NPR Political Section Webscraping Demonstration

Presented by Phil White

The following Jupyter Notebook was the basis for the Python/Beautiful Soup demonstration.

Contact Phil White with questions: philip.white@colorado.edu

Dependencies: if you're using Python, you will need to ensure requests and bs4 are installed. csv and datetime come standard. The easiest way to install these packages is to open your command prompt and type 'pip install bs4' and 'pip install requests'

Just press shift+enter in each code block (cell) to execute each code element.

Basic workflow

  1. Use requests.get() to call a url, and append the .text to the command to bring in the html of the page.

  2. bs(source, 'lxml') tells BeautifulSoup to read/parse the html

  3. Identify the tags you want to extract data from. It is helpful to go to the page and use right-click inspect element to figure out where the item you want is nested in the HTML structure.

  4. In this example, soup.h2.text grabs all of the text from in between h2 tags.

  5. soup.h2.a['href'] grabs the hyperlinks within an anchor tags

  6. We then create variables out of each line of code, naming them 'source' (the source data), 'soup' (the list that BeautifulSoup can read), and then 'headline' (first h2 tag text) and 'link' (first link within the first h2 tag)

  7. Finally, we printed them both out.

In this example, we're only grabbing the first h2 and a tag from the html doc.

Next, instead of grabbing the first h2 tag, we use 'find_all' to grab all of the h2 tags.

  1. findall gets all h2 tags. In this example, we filtered by class using class = 'title'. This got ride of h2 tags that contained info we don't want. We made a variable out of this called 'headlines.'
  2. Then, list() was used to create an empty list. We made the list a variable called linkList
  3. Next, we create a 'for loop' to iterate over each item in the headlines list. Within the loop, it finds each h2 and grabes the titles and the links (same general structure as above)
  4. Finally, the loop uses an append command to add each link into a new list.

The 'with' command opens up a new csv. You'll need to modify the path to place the output csv into your own file directory. 'a', appends each new line created to a new row in the csv. 'as f' creates a variable out of the csv.

The next line uses the csv.writer function to make a new variable that writes new rows to f, out file.

writer.writerow is used to write data to the cells in a row. "Columns" in the row go between brackets and each row is separated by a comma.

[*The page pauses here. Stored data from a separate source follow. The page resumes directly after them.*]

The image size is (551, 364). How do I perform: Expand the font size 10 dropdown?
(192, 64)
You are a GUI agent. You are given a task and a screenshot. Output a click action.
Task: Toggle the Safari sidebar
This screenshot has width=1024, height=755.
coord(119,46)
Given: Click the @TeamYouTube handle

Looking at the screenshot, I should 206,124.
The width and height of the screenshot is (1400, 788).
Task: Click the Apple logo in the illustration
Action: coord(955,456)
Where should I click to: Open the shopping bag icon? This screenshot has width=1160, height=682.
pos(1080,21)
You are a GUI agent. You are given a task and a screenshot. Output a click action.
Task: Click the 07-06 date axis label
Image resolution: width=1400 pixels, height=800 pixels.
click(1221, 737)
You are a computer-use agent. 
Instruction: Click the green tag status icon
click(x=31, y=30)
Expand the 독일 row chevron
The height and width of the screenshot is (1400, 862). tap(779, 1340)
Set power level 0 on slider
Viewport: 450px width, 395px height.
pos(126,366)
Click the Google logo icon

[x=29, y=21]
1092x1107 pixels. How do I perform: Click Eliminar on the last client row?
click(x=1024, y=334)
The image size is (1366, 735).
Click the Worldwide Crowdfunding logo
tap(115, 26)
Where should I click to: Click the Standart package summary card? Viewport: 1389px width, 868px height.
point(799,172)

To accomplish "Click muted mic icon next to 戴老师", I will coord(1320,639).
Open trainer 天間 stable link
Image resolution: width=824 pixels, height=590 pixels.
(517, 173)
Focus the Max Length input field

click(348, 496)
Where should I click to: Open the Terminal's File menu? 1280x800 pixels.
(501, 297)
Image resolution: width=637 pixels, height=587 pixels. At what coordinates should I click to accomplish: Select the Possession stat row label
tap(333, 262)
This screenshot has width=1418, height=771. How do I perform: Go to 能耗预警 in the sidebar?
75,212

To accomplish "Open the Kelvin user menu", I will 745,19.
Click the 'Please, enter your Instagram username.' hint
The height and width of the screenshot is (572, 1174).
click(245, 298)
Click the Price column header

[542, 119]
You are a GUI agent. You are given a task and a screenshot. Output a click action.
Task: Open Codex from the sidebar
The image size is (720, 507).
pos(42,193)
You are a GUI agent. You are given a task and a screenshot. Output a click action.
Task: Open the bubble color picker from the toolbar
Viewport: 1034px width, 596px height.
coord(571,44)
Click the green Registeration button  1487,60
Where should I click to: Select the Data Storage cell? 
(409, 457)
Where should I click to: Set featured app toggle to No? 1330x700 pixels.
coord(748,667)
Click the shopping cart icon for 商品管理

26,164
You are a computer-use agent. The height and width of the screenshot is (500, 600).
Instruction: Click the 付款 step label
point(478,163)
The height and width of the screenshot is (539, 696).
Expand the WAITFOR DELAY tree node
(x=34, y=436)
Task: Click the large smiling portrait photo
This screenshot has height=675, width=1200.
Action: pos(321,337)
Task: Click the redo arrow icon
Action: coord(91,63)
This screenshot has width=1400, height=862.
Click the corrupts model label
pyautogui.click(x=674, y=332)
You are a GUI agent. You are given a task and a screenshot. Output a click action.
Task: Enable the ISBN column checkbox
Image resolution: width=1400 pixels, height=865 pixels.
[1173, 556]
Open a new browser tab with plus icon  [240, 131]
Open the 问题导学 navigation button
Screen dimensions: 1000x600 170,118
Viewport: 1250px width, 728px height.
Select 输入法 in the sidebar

To write free text, just add single quotes around it.

Finally, the loop runs through the same workflow as above: First it grabs the url, then bs4 reads it, then we take the h1 tag from each of the pages and write them to a csv.

Bonus: I added in a datetime function to time stamp each headline with a collected date, and wrote that as an additional column to the output csv.

Note: Because the open command uses 'a' for append, if you run this again it will just add new lines to your file. 'w' in place of 'a' will rewrite it each time.

Bonus!

Import your csv to a Pandas dataframe so you can take a look at it.

Type df into the next cell and view a pretty version of your data.

Ta da!!